** Exercise details **
Copy the listing below word for word, from the line holding "[open menu] (220, 11)" through the line holding "University of Wolverhampton (51, 29)", with both of those lines included.

** Exercise input **

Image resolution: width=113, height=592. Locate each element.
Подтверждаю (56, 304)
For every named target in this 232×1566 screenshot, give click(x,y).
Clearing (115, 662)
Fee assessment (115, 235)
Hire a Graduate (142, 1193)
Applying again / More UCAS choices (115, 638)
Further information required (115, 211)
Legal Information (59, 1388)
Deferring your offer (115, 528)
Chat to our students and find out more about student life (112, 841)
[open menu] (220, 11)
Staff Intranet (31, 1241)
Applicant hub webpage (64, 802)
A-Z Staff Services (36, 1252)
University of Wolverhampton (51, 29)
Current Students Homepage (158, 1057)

* * *

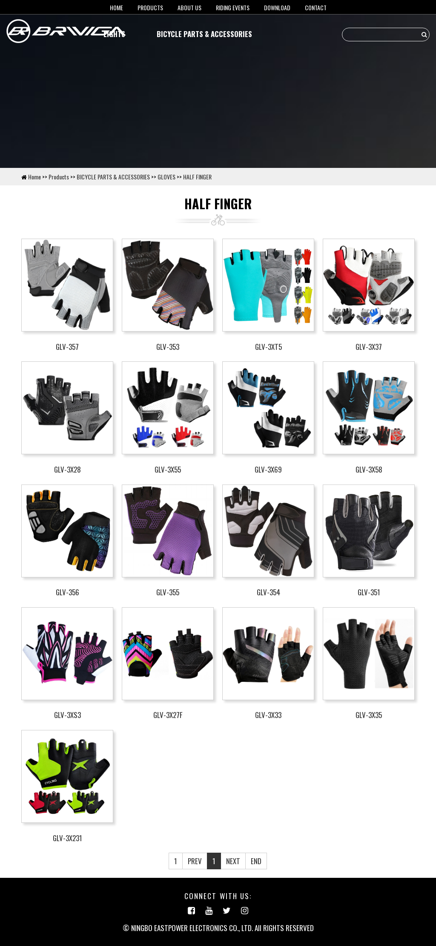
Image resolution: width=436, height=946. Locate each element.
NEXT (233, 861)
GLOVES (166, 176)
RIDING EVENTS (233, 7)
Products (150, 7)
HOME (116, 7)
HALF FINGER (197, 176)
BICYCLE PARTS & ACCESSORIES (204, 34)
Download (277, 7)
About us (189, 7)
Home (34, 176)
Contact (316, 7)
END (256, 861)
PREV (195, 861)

--

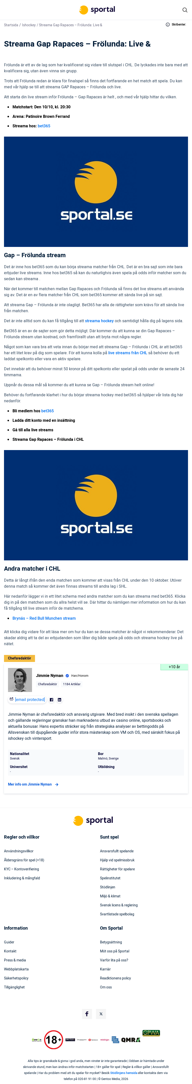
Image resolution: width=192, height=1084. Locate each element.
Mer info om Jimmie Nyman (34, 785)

** Response to the task **
[open menu] (220, 11)
Staff Intranet (31, 1241)
Applicant hub webpage (64, 802)
A-Z Staff Services (36, 1252)
University of Wolverhampton (51, 29)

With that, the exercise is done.